Re: Asking for AAT refs a

J. Moore (j#d#.moore@canrem.com)
Thu, 16 Nov 95 12:22:00 -0500

JM> j#d#.moore@canrem.com (J. Moore) wrote:
JM> >So you're saying she cannot be expected to provide any refs
JM> >whatsoever, not even this one, despite the fact that, according to
JM> >James Borrett, she is very "helpful in this respect". And while

Ja> Well she is always helpful to me, perhaps I have better manners than
Ja> you.

That is certainly one possiblity; another, perhaps more likely
possibility is that, unlike you, I actually look up Morgan's refs
and check to see if she reports the info accurately. As we've
seen with regard to salt mechanisms, Negus's quotes, tears, salt
glands, and will see in regard to eccrine sweating in seals, the
info she reports is not just wrong, but often suspiciously wrong.

I would suggest that perhaps Morgan prefers to give refs only to
those who won't look at them.

JM> >The theory that seems guilty of grouping distinguishing features
JM> >at one or the other end of a time scale is the AAT; it has been an
JM> >uphill battle trying to make AATers here realise that using this
JM> >particular unexamined assumption doesn't make the slightest sense.

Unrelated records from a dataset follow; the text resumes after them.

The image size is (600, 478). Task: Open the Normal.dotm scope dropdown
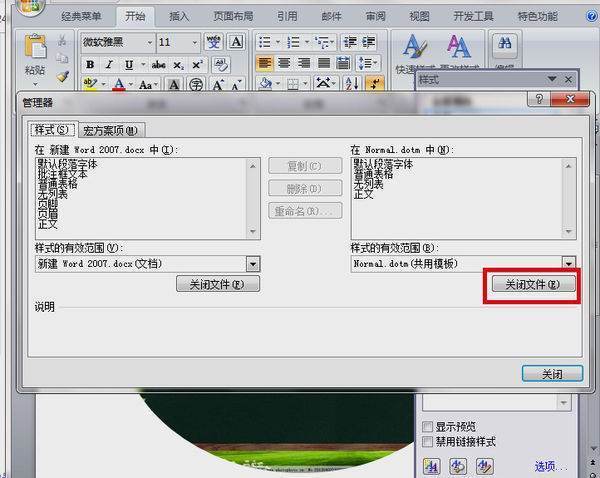pyautogui.click(x=569, y=264)
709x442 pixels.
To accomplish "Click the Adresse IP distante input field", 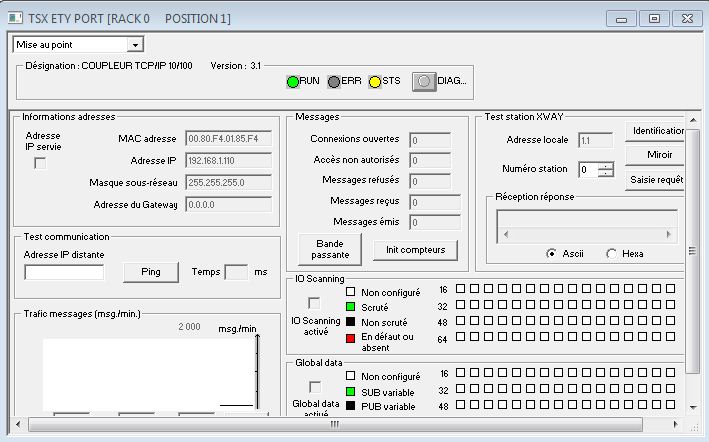I will pos(64,272).
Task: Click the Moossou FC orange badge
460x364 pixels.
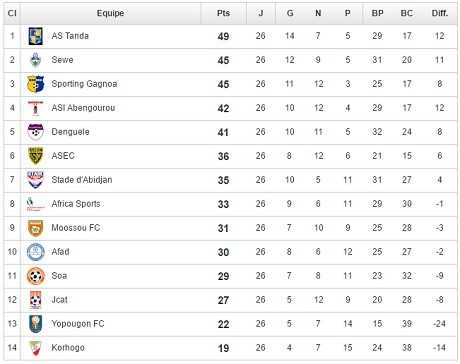Action: tap(36, 228)
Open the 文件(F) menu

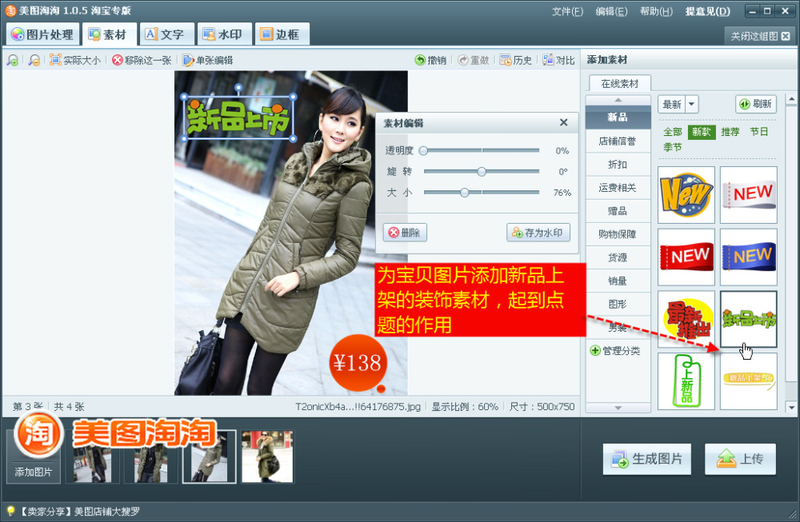[x=567, y=12]
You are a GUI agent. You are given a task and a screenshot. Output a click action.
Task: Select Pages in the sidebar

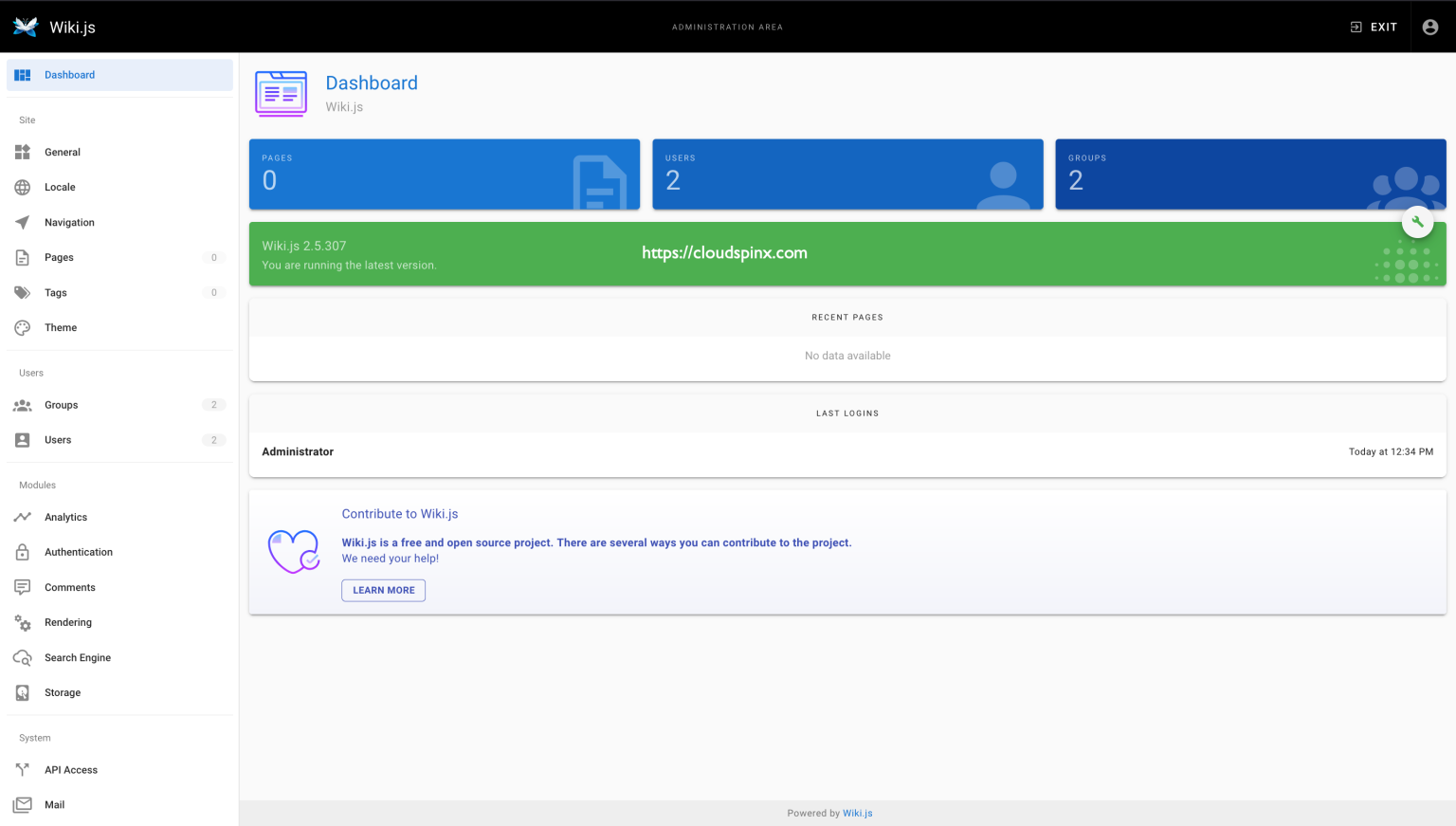pyautogui.click(x=59, y=258)
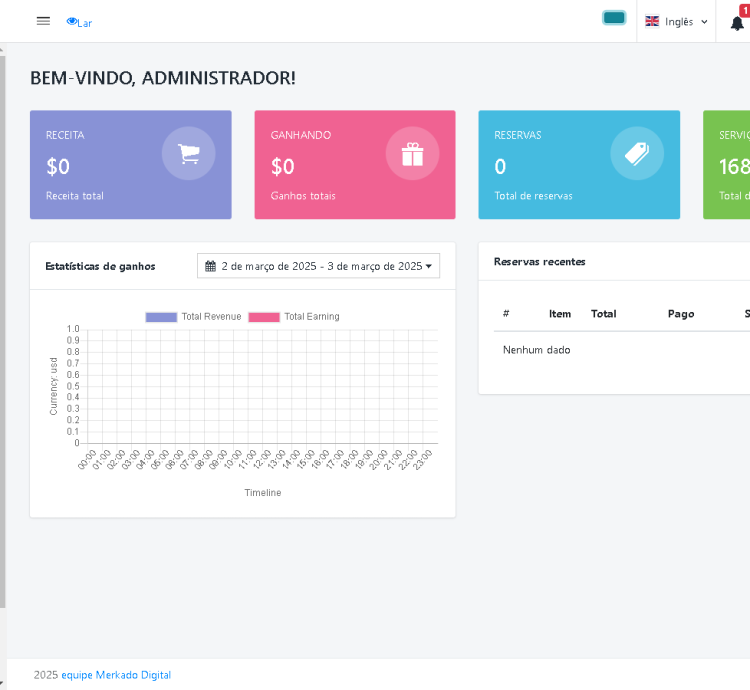The width and height of the screenshot is (750, 690).
Task: Click the Reservas total card
Action: click(578, 165)
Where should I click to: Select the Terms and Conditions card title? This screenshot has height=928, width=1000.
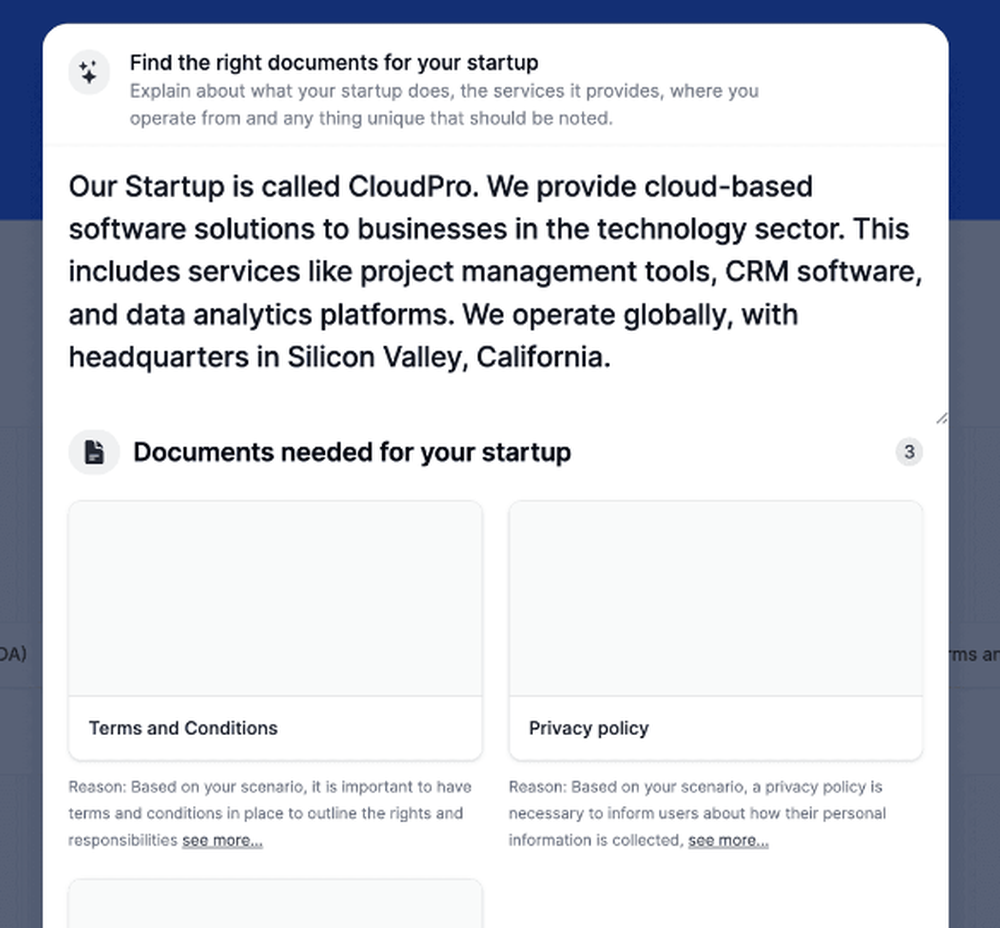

Ja> Wha? AAT sugests that bipedalism came first, in response to the need to
Ja> wade with the head above water 5 million-ish years ago, and that until
Ja> recently (like say, 200,000 years ago) our ancesters were still
Ja> pottering around in lakes and rivers. So the (ambiguous) aquatic
Ja> adaptations could either have all happened at once (unlikely) or been
Ja> gradually acquired over a timespan of 4 million years in response to an
Ja> amphibious lifestyle.

No, it doesn't, at least in Morgan's hands; she has claimed these
traits (some of which do not actually exist) were acquired during
a relatively brief aquatic period which she has shortened with
each passing book. Her latest book says this time was for "up to
a million years".

Ja> The important point is that saying that these
Ja> features were recent rather than 5 million years old doesn't get you any
Ja> closer to explaning them unless you have hard evidence to back up the
Ja> claim that they are recent. Which you don't, do you?
Ja> James Borrett.

For instance hairy bodies, which still exist? But perhaps the
most critical question is why the AAT is supposed to granted this
special, priveleged position of being able to make claims and
assumptions without support or references that can be checked,
unlike any other theories in any branch of science.